Ilustrasi/Admin Kompasiana (Kompas.com) |
Dalam catatan sejarah perlawanan rakyat lokal melawan penjajahan Kolonial Belanda di Pulau Timor, terdapat sebuah perang yang dikenal dengan Perang Kolbano. Perang yang terjadi tanggal 26 Oktober 1907 ini dilatarbelakangi oleh ketidaksanggupan dan penolakan masyarakat lokal untuk membayar pajak kepada Belanda yang terus meningkat dari tahun ke tahun.
Rakyat Kolbano di bawah pimpinan Boi Boimau yang dijuluki Kapitan, menolak membayar pajak yang dibebankan senilai 150 ringgit kepada Belanda. Ketika jalur negosiasi buntu, Belanda kemudian mengirim pasukannya ke Kolbano untuk menagih pajak secara paksa. Pasukan penagih itu dibunuh oleh prajurit lokal melalui sebuah strategi operasi yang disusun secara apik mengandalkan kelewang (pedang lokal), bubuk cabe dan abu ra'o (abu dapur). Kejadian inilah yang dikenal sebagai Perang Kolbano.
Dalam perang itu tercatat 16 orang tentara Belanda tewas di sana, hanya 2 orang yang berhasil meloloskan diri. Sedangkan setelah Belanda melakukan serangan balik, 3 orang pemimpin perlawanan ditangkap, dibuang ke tempat lain dan tidak pernah kembali. Ketiga orang itu masing-masing bernama Boi Kapitan (Boi Boimau), Pehe Neolaka dan Esa Taneo. Jejak para pahlawan Kolbano itu kemudian tak begitu jelas ceritanya. Dalam buku Sejarah, 1983, disebutkan Esa Taneo meninggal di Flores sedangkan Boi Kapitan (Boi Boimau) dan Pehe Neolaka masih belum diketahui kemana mereka dibuang hingga sekarang.
Untuk mengingat pasukan yang tewas dalam perang ini, Belanda segera mendirikan sebuah monumen peringatan di Kolbano tepat 1 tahun setelah pecah perang Kolbano alias tahun 1908.
Monumen Perang Kolbano (Dokumentasi pribadi). |
Mencermati nama-nama yang terukir pada prasati di monumen perang Kolbano, terlihat bahwa dari 16 orang tentara Belanda yang terbunuh, hanya 2 orang asli Belanda sedangkan sisanya bernama Jawa. Cerita yang berkembang menyebut bahwa 14 orang pasukan Belanda itu dibawa dari Jawa Tengah.

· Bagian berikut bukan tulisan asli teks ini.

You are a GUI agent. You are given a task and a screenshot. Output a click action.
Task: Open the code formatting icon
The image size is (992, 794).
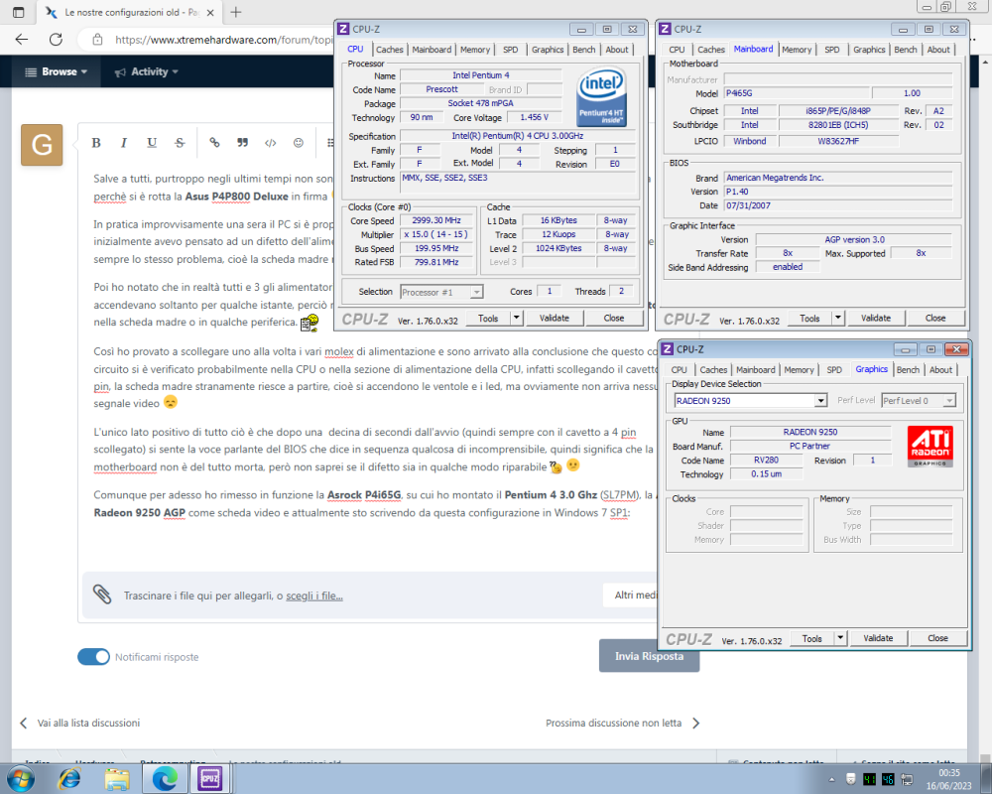[x=270, y=143]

Berikut saya tuliskan nama-nama tentara Belanda asal Jawa itu agar sekiranya mungkin saat ini diantara pembaca Kompasiana sedang mencari nenek moyangnya yang dibawa Belanda dan tidak tahu jejaknya, bisa menemukan secercah titik terang jika namanya tercantum sebagai tentara yang tewas. Sekaligus saya menyampaikan kepada pembaca Kompasiana bila mengetahui tawanan Belanda bernama Boi Kapitan (Boi Boimau), Pehe Neolaka dan Esa Taneo yang pernah dibawa ke daerahnya agar bisa menginformasikan kembali agar bisa ditelusuri lebih jauh sejarah hidup mereka setelah ditangkap dan diasingkan dari Kolbano.
Prasasti nama-nama tentara Belanda yang tewas dalam perang Kolbano (Dokumentasi pribadi). |
Inilah tentara-tentara Belanda bernama Jawa yang tertulis di monumen Perang Kolbano:
1. Semeroe.
2. Martosetiko.
3. Wardi.
4. Pono Al. Sadikromo.
5. Amadaroen.
6. Simin.
7. Wakidjan.
8. Kromoredjo.
9. Wirjodikromo.
10. Martodikromo.
11. Nojowidjojo.
12. Tidjan Al. Astrawitana.
13. Partowidjojo.
14. Satoe.
Sebagai informasi tambahan, saat ini Kolbano adalah sebuah desa otonom di Kecamatan Kolbano, Kabupaten Timor Tengah Selatan-Nusa Tenggara Timur. Desa yang terletak di pantai selatan Pulau Timor ini dapat dicapai dengan kendaraan darat dari Kupang (ibu kota provinsi), menempuh perjalanan sejauh 140 Km (sekitar 3 jam perjalanan). Bisa menggunakan bis, travel maupun kendaraan carter. Desa Kolbano juga dapat dijangkau dari SoE (ibu kota kabupaten) dengan jarak kurang lebih 80 Km menggunakan moda transportasi yang sama seperti dari Kupang.
Cat: dimuat di akun Kompasiana 30/01/2014.